When I think about what I want from a literary award shortlist, a selection of excellent books is of course a must; but I’d also like to see books that, once read, feel essential – selections that mean you’ll have missed out if you don’t read them. In Hull Zero Three, the Clarke judges have chosen something different: a decent-enough novel that nobody needs to read.
A man, who comes to be known as ‘Teacher’, wakes (with no memory) from his induced hibernation to discover that his dream of having travelled across the stars to a new planet has not become reality.

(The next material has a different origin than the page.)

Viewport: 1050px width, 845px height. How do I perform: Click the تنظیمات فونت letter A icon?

On the contrary, Teacher finds himself aboard a cold, dark, and largely deserted spacecraft (called simply ‘Ship’) – deserted, that is, but for the monstrous creatures which threaten to do away with him; and the handful of survivors who might help him figure out what has happened.
As a mystery-thriller-in-space, Hull Zero Three works well enough. True, its prose rarely rises above the level of straightforward functionality; but the aesthetic that creates is entirely appropriate for the stark geometry of Ship and claustrophobic focus of the novel (tellingly, I think, those scenes where the prose does move into a more poetic register tend not to be set in the fictional present). The pacing is fine, and Greg Bear is a sufficiently canny science fiction writer that his plot twists and resolution are interesting.

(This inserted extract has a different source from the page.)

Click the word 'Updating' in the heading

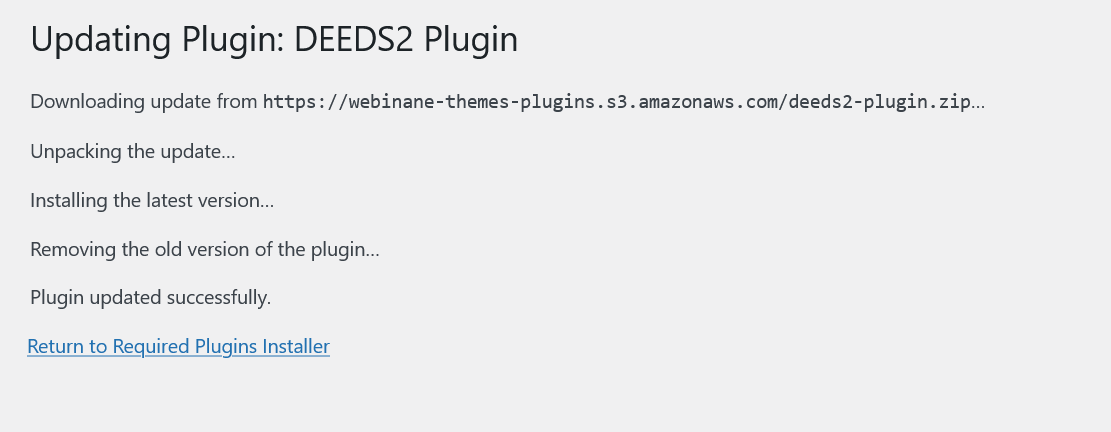point(101,40)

But the mystery is all in Hull Zero Three, and the novel can’t move beyond the limitations that creates. There’s not much room for characterisation, nor to really explore the moral issues raised by the situation. And, even though Bear’s narrative moves along at a fair old clip, three hundred pages still feels rather long for what it is.
Hull Zero Three is a novel that can sit happily on bookstore shelves and be pointed to as evidence that solid reads are still being produced in the science fiction genre. But, if you never took it down from the shelf to read it, you would be none the worse off. It’s a book that passes the time, but I can’t get at all excited about it; that’s not the kind of work I want to see on the Clarke shortlist.